Collected data:
"""
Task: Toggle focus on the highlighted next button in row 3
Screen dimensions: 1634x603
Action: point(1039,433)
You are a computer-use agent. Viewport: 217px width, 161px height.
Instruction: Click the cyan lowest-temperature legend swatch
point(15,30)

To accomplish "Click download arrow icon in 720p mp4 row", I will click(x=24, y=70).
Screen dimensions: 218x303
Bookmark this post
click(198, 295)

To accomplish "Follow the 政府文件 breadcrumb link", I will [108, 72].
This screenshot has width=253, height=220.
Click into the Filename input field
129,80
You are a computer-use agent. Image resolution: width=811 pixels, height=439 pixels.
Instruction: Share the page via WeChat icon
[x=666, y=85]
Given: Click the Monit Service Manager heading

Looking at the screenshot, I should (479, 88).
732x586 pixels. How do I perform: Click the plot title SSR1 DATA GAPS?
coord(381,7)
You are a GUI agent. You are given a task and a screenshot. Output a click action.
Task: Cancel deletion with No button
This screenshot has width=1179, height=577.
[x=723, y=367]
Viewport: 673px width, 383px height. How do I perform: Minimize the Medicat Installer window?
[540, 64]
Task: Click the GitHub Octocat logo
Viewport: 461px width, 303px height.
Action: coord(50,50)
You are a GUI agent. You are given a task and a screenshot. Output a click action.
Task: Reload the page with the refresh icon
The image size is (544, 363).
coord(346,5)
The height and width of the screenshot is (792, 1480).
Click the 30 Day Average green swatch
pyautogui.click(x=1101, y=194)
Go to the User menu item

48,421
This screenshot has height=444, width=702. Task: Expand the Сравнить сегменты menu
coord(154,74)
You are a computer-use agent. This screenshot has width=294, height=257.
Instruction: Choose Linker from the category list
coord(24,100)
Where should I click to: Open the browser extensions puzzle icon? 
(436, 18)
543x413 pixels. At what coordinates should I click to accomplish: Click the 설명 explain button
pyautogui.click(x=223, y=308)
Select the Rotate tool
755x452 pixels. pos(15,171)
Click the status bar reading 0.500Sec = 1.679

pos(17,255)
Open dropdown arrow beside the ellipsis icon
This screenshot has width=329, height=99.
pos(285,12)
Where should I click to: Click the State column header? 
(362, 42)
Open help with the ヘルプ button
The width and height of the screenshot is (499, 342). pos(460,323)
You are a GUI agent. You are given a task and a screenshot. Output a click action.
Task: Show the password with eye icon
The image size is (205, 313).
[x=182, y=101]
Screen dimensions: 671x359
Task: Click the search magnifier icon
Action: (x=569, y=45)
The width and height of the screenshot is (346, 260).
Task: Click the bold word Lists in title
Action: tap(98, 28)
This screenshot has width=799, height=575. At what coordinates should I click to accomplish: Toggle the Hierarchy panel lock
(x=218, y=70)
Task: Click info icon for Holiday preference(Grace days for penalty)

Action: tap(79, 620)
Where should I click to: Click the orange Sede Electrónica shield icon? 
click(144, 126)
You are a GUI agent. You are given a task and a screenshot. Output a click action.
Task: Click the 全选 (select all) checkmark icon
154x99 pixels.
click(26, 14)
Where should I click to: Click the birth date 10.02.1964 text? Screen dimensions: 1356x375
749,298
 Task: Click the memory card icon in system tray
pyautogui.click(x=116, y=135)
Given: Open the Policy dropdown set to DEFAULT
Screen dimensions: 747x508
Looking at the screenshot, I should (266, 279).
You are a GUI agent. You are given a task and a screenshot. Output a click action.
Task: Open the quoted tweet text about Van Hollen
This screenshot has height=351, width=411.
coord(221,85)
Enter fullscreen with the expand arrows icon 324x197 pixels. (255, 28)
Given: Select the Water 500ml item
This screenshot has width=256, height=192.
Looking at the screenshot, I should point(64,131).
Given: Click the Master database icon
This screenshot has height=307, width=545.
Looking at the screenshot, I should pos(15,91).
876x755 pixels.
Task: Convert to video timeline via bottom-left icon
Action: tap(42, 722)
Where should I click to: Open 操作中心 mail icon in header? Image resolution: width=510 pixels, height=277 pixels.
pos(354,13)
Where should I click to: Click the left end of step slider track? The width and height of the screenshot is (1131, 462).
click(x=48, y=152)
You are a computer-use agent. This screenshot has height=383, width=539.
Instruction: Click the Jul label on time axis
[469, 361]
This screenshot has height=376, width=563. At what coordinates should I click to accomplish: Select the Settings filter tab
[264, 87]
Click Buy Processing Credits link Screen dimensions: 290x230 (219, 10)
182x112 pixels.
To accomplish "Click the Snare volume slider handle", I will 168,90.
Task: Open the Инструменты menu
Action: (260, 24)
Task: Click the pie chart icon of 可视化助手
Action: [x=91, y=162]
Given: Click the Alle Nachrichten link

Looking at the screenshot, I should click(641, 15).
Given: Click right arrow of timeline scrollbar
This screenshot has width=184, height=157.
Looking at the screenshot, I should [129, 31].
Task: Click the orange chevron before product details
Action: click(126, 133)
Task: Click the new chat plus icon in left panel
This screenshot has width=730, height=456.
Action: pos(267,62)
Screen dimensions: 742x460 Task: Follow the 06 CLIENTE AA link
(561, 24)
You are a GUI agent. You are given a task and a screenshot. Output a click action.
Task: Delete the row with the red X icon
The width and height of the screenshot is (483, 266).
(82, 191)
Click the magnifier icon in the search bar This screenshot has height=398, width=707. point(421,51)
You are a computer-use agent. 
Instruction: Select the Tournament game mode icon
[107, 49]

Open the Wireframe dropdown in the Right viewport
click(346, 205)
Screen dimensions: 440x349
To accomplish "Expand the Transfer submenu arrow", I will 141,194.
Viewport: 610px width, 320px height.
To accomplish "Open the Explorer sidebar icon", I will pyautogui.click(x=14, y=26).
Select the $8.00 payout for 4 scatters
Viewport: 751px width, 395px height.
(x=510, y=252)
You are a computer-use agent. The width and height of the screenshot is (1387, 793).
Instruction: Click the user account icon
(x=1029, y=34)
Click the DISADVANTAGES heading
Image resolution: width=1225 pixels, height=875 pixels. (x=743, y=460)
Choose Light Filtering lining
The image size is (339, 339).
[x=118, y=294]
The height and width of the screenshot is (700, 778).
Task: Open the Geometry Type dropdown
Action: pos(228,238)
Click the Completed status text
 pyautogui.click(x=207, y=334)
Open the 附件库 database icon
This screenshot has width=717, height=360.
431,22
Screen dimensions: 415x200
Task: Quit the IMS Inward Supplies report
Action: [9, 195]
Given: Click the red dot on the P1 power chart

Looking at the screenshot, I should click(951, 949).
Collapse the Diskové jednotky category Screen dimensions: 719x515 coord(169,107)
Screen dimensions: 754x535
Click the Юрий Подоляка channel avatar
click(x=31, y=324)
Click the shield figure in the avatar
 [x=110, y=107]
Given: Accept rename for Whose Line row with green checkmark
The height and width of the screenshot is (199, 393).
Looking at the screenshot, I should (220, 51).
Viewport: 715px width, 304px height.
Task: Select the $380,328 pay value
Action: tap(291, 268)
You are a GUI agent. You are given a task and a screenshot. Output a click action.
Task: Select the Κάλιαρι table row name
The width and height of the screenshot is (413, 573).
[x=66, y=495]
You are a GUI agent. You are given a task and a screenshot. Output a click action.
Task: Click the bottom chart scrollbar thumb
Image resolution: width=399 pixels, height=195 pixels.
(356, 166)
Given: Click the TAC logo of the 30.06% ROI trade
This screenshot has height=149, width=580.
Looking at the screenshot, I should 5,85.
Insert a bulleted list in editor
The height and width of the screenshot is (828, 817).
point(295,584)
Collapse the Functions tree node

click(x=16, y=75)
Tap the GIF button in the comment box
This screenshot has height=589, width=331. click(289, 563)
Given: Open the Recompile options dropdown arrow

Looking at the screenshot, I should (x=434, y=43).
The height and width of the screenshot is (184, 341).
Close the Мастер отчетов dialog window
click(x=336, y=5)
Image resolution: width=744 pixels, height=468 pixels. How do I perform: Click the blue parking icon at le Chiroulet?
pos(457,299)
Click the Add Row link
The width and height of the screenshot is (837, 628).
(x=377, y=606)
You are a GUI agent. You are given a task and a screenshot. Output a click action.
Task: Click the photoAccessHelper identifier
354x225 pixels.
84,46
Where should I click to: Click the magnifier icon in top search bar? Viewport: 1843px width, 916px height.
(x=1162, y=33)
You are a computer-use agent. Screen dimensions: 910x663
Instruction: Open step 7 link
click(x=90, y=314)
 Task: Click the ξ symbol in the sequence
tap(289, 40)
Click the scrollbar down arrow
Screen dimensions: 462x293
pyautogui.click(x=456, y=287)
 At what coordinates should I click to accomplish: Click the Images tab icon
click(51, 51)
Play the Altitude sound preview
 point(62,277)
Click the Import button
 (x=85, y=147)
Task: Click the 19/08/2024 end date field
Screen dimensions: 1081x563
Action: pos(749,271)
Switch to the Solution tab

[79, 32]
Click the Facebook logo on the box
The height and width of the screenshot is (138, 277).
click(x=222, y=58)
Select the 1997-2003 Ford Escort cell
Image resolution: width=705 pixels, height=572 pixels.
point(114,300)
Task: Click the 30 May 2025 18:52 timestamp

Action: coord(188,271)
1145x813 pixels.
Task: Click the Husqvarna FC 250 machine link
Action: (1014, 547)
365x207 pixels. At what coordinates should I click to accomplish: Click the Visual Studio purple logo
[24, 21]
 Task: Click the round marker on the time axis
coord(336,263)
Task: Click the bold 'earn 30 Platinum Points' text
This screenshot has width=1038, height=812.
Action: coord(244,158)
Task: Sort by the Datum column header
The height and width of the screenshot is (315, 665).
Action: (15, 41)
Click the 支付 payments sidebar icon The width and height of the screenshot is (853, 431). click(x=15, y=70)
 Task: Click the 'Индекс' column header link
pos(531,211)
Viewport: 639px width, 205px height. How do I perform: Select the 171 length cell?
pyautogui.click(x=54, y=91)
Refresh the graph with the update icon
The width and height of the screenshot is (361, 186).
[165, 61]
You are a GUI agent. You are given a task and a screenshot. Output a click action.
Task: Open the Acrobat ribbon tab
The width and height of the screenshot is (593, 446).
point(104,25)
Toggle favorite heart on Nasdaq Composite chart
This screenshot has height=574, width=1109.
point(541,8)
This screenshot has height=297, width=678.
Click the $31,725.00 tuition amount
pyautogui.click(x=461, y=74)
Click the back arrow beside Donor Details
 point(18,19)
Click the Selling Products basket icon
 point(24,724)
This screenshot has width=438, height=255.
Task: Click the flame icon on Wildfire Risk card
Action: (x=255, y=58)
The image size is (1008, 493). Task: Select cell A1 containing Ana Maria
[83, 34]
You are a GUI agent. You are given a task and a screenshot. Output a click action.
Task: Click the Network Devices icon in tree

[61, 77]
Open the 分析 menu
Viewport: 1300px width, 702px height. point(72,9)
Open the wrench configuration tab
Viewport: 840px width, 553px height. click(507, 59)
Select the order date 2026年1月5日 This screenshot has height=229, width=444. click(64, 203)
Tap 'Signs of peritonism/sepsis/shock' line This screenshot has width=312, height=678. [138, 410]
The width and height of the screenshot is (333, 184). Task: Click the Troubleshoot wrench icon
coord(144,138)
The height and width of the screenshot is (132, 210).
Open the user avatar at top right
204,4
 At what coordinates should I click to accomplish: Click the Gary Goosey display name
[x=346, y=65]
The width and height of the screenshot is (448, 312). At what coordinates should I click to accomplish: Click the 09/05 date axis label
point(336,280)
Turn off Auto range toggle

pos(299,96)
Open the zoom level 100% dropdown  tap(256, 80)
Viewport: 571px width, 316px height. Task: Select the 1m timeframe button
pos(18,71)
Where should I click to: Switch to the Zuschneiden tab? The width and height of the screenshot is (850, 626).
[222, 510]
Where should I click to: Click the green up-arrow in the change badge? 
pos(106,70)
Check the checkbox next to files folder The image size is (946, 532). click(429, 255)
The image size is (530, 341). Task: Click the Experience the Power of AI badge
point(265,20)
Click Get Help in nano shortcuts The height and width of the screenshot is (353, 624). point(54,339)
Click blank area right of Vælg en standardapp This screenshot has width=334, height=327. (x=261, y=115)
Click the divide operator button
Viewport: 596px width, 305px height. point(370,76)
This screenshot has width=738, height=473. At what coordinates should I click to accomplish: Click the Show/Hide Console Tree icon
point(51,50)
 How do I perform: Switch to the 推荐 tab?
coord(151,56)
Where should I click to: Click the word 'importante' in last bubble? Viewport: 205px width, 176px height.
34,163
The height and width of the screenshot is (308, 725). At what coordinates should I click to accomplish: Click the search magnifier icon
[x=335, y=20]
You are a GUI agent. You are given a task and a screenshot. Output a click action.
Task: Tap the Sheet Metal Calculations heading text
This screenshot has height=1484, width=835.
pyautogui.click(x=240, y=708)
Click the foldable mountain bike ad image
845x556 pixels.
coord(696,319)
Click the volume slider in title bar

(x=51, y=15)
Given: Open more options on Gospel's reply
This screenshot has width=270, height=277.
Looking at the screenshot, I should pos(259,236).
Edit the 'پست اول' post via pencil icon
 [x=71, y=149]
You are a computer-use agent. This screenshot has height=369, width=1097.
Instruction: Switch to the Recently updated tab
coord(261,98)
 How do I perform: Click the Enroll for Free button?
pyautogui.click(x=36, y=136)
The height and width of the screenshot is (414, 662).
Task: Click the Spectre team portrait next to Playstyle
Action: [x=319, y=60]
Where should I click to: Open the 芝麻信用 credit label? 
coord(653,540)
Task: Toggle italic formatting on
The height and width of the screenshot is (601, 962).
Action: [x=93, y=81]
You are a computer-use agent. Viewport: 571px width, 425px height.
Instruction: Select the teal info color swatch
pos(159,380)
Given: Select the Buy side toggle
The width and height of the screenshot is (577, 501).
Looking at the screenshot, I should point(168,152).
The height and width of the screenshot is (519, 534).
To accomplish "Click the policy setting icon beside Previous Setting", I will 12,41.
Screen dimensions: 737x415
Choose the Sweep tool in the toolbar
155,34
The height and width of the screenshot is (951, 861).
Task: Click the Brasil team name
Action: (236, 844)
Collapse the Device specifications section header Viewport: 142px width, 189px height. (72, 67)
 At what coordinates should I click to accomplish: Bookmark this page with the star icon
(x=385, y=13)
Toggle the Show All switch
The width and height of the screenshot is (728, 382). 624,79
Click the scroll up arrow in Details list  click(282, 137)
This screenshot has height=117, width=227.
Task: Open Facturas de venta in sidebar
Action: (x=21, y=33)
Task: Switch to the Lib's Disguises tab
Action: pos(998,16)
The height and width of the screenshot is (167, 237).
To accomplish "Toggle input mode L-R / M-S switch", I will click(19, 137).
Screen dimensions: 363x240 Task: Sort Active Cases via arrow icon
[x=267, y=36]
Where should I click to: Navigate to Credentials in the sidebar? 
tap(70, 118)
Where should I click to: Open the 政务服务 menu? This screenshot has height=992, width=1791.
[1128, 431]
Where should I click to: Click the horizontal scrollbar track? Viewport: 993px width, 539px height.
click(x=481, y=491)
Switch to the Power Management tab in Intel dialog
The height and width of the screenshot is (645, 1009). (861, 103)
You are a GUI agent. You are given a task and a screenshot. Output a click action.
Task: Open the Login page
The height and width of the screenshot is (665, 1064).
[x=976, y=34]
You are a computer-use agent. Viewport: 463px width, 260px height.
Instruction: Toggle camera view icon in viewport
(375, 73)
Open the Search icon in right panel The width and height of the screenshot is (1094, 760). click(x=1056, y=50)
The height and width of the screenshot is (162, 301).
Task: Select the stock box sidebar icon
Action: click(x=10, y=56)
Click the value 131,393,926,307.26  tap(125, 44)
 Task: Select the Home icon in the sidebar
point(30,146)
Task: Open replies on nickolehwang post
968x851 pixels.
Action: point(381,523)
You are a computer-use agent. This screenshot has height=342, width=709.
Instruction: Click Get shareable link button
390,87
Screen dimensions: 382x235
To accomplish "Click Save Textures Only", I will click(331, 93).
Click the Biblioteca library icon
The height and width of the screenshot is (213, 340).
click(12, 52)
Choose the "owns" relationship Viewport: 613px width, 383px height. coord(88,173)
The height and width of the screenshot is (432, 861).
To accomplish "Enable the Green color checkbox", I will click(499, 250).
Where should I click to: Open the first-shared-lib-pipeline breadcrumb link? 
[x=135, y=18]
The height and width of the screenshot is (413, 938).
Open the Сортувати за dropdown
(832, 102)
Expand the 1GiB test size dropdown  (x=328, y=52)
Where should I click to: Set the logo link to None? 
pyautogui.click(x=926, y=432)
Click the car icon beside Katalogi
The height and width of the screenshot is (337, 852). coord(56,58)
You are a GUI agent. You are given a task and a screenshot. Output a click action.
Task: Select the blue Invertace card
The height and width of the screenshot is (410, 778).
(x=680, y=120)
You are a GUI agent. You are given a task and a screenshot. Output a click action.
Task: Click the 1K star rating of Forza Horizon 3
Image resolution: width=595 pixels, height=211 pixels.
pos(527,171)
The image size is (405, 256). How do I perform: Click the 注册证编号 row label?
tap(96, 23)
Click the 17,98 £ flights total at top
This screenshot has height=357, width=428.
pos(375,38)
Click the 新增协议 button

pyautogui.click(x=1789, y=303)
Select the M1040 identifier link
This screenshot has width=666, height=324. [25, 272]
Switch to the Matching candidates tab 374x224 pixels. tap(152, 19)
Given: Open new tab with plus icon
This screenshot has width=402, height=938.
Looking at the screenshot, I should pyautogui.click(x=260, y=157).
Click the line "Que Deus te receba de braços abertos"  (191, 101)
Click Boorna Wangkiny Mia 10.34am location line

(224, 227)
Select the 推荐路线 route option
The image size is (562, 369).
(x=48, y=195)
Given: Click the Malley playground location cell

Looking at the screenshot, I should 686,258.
"""
▸ Problem
Look above for the line with "Screen dimensions: 1634x603"; retype exactly that line, every line after it up to the line with "You are a computer-use agent. Image", and that line too, nothing else.

▸ Exercise result
Screen dimensions: 1634x603
Action: point(1039,433)
You are a computer-use agent. Viewport: 217px width, 161px height.
Instruction: Click the cyan lowest-temperature legend swatch
point(15,30)

To accomplish "Click download arrow icon in 720p mp4 row", I will click(x=24, y=70).
Screen dimensions: 218x303
Bookmark this post
click(198, 295)

To accomplish "Follow the 政府文件 breadcrumb link", I will [108, 72].
This screenshot has width=253, height=220.
Click into the Filename input field
129,80
You are a computer-use agent. Image resolution: width=811 pixels, height=439 pixels.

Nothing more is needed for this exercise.